Like yes, fuck companies and their copyrights, but profiting off of others work at the scale of AI is a level of exploitation that these companies couldn’t achieve before. Regardless of how much we hate the system we operate within, if large swaths of work were necessary to improve the quality of a model, there should be explicit consent or compensation

@cederbs

I disagree with the term "theft" in connection with information, but I do certainly view this as a cycle of exploitation that is emblematic for capitalism.

Google "organizing the world's information", slapping ads next to excerpts, and surveilling the shit out of everyone who uses their products, to me, is a version of the same thing. It's perfectly legal (which training AI models may also prove to be, depending on pending court cases), but also exploitative.

@cederbs

But the anti-AI lawsuits, if won, would not lead to benign or positive long term outcomes. Tightening copyright in this manner would benefit those who can exercise the most leverage using law.

In this way, the lawsuits are, in my view, potentially even _part_ of the cycle of exploitation (the exploited unwittingly aiding the exploiters), leading to new forms of profit extraction.

@cederbs

Moreover, aside from hope for a one-time settlement for litigants, it's not clear that it would do _anything_ to address the underlying issues. Models like Adobe Firefly are based on licensed work and available now, similarly for-profit. Such models are labor-displacing, potentially exploitative (depending on licensing deals), but almost certainly lawsuit-proof.

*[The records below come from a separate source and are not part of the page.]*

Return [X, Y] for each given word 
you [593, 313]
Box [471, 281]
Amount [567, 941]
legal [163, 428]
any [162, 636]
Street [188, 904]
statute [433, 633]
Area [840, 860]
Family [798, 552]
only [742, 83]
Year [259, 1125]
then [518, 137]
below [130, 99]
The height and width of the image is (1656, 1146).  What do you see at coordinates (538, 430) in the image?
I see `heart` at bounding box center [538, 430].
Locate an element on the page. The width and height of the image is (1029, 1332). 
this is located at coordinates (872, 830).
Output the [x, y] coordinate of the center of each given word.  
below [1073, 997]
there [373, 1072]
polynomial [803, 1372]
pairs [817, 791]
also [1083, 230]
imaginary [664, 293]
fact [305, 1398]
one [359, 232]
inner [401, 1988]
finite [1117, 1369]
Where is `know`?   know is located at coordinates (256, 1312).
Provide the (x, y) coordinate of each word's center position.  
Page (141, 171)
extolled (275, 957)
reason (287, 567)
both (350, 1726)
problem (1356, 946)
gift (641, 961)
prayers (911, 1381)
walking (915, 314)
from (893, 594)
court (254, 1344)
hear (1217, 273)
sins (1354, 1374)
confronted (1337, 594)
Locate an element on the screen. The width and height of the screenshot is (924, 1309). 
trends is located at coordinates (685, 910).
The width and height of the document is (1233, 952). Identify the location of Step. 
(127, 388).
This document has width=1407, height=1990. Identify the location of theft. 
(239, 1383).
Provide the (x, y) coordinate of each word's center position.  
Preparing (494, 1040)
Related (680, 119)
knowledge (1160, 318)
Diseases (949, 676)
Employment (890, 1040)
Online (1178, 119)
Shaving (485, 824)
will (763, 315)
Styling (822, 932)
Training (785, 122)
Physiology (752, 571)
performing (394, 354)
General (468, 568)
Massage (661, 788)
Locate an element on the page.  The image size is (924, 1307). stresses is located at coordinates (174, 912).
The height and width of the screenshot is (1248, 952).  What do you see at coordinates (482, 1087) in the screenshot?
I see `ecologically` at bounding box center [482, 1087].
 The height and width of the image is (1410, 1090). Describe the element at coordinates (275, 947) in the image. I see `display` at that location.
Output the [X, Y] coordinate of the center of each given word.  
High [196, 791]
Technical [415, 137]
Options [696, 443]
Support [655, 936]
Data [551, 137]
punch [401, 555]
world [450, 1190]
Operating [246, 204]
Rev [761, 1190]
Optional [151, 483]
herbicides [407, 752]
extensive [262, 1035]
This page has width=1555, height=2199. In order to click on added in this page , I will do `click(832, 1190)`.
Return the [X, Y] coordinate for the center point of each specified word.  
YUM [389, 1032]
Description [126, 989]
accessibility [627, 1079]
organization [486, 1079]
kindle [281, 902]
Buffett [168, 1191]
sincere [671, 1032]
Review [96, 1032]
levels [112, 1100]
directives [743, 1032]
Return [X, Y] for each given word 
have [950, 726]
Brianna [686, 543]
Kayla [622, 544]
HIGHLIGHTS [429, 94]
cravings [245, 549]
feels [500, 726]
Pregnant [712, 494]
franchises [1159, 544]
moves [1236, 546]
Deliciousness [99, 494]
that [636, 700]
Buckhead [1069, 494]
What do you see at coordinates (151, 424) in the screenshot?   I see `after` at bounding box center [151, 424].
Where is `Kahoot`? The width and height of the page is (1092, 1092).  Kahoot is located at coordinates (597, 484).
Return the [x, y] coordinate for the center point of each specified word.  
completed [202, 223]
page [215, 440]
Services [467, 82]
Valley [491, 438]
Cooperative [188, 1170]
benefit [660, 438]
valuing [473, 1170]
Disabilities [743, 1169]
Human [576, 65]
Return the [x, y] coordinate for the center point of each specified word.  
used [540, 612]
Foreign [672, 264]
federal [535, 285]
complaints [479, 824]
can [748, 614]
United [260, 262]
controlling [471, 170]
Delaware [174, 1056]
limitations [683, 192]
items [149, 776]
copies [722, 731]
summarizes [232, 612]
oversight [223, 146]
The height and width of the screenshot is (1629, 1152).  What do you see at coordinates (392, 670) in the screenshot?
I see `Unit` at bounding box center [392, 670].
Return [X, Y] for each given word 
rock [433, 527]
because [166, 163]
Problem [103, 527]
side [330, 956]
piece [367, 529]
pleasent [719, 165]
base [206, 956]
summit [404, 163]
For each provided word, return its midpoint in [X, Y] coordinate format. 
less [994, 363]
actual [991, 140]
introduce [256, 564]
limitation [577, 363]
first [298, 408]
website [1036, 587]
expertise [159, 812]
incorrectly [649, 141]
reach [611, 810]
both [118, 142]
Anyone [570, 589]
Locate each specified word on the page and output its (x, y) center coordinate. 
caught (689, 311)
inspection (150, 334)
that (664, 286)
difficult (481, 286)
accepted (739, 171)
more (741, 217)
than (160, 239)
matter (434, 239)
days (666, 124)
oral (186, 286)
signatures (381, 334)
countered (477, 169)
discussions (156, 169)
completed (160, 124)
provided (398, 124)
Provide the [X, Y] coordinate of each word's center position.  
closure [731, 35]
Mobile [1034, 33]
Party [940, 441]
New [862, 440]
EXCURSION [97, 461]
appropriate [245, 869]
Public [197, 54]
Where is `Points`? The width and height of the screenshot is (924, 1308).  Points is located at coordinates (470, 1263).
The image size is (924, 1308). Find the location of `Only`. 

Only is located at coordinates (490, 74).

And successful lawsuits will just lead to more Fireflies, at best yielding pennies in licensing fees.

@cederbs

To your earlier point, permissively licensed models _are_ widely used today, increasingly so, for both text and image generation. To me, the way to escape cycles of exploitation is to build alternatives, and to figure out together how they will change the way we make & think.

But it's exactly those alternatives that will be stifled by successful lawsuits, while proprietary models will consolidate under few owners.